## Input data
......
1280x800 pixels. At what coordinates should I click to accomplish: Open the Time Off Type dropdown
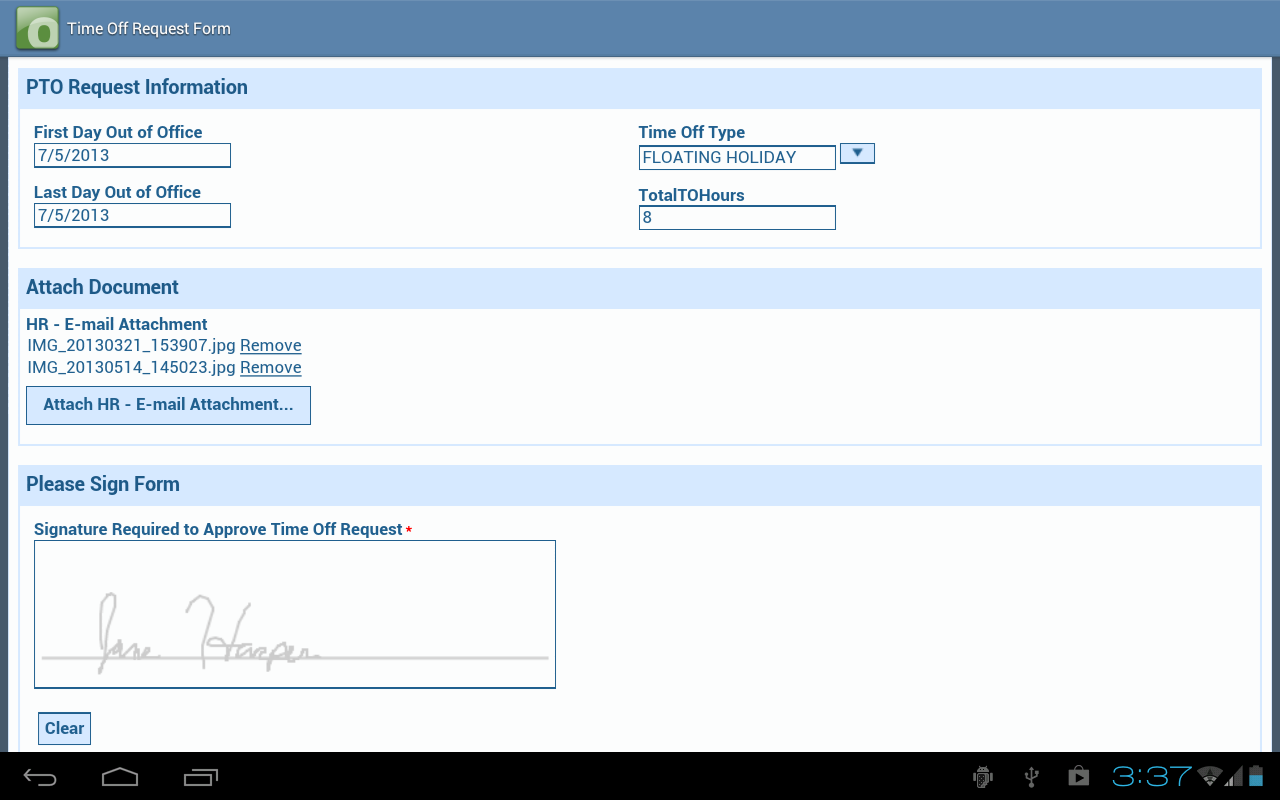coord(857,152)
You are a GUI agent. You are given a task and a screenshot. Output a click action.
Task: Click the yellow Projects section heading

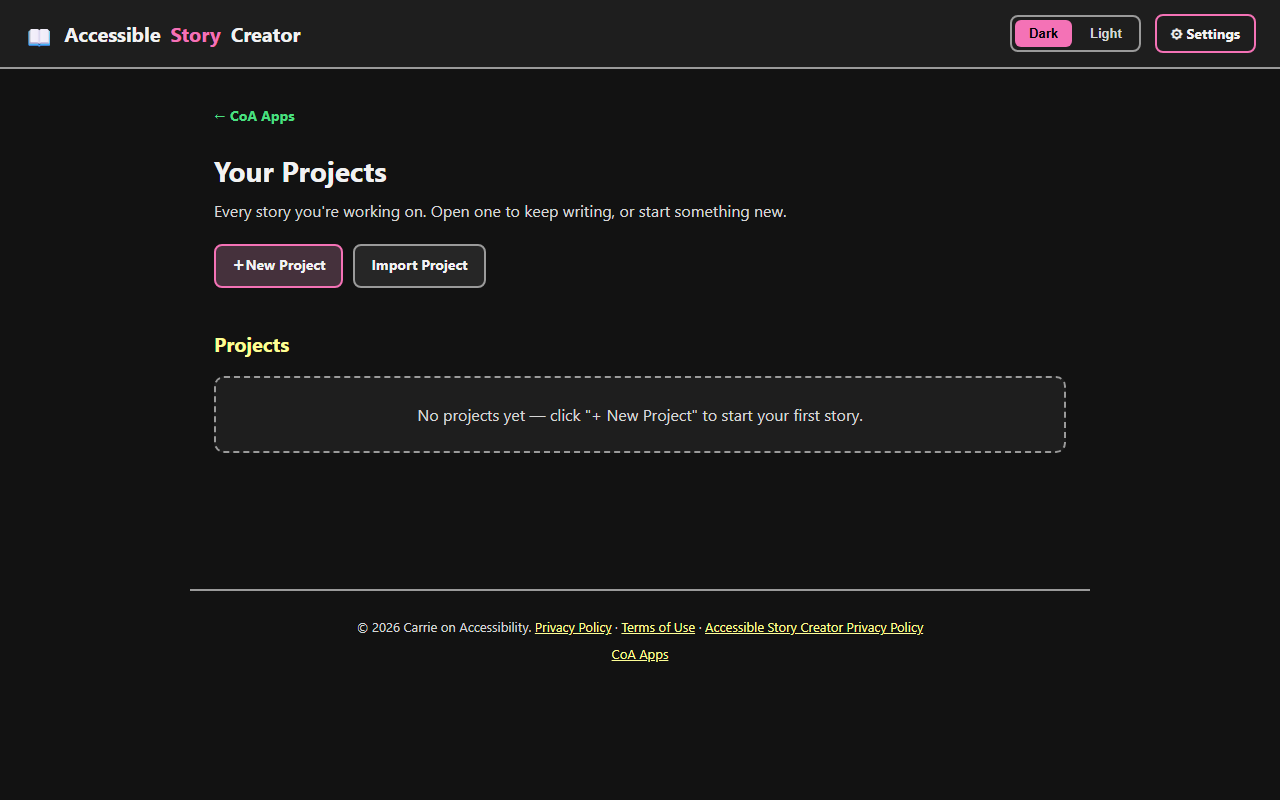(x=251, y=345)
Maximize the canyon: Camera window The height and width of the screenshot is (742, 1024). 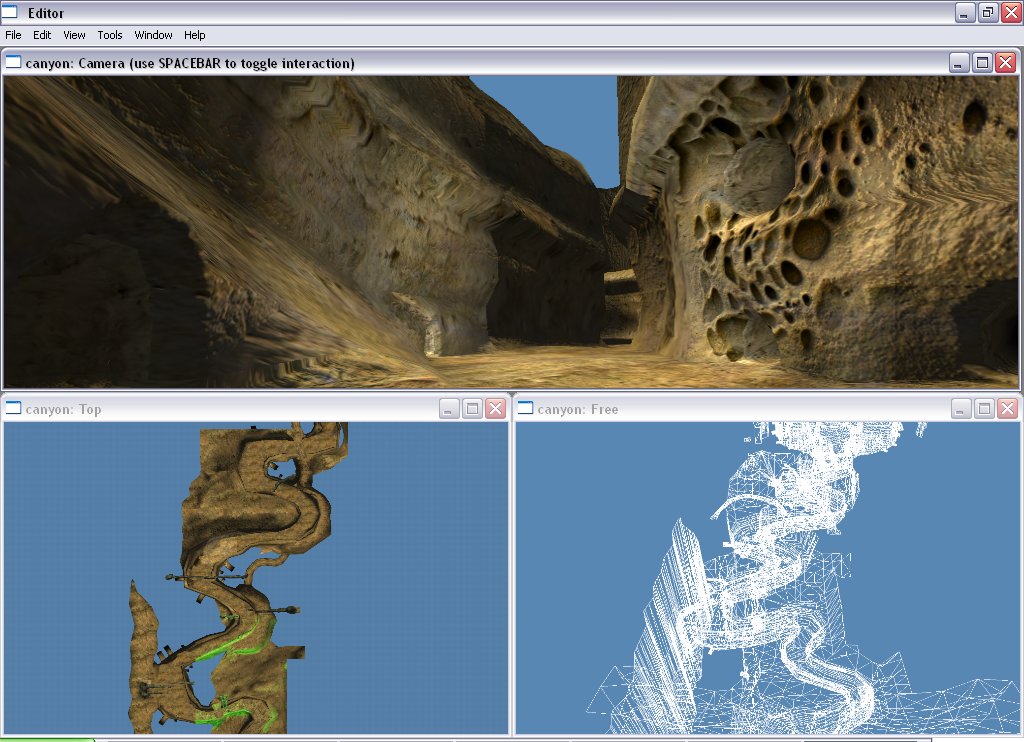[983, 62]
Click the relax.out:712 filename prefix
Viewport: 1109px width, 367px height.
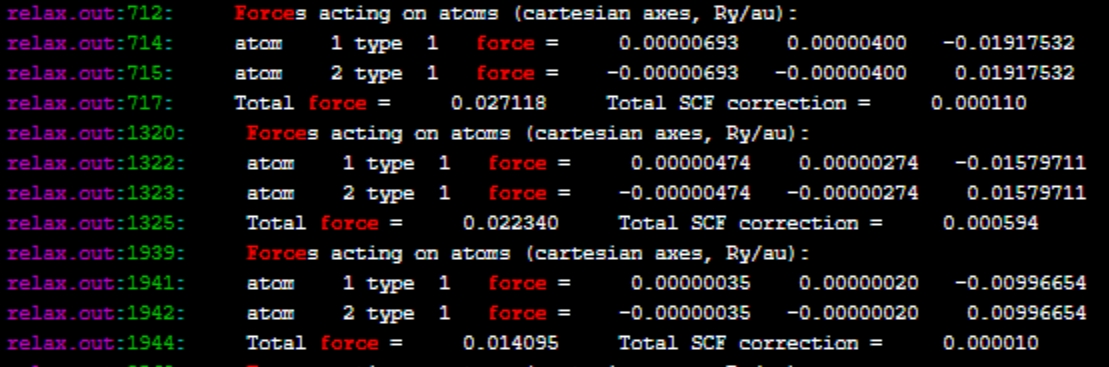coord(90,13)
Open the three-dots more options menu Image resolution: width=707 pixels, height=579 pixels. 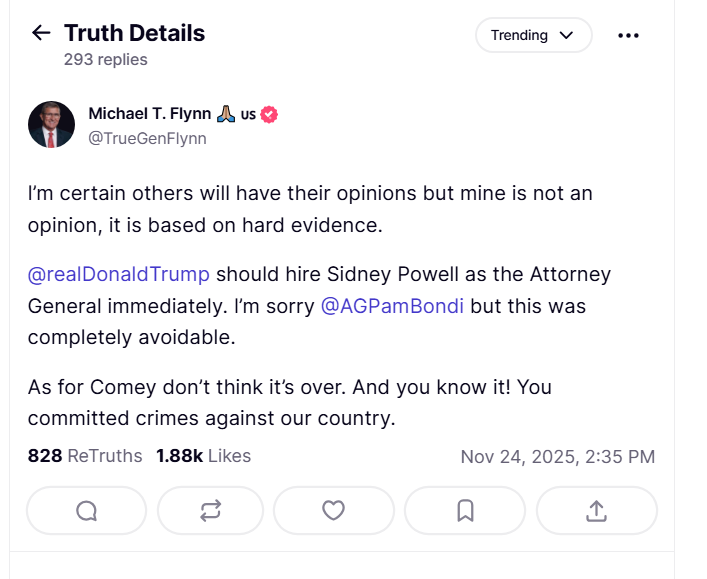[628, 35]
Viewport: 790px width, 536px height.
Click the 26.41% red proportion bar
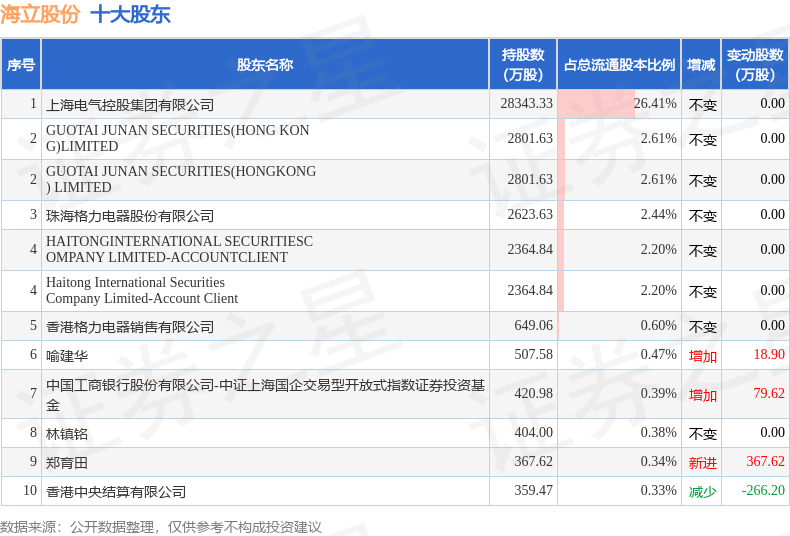click(596, 104)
......
Starting with the line that contains "Viewport: 790px width, 536px height." and ending with the last line of the material, every line must be written out exactly; no other lines and no pictures are wanted.

Viewport: 790px width, 536px height.
Click the 26.41% red proportion bar
click(596, 104)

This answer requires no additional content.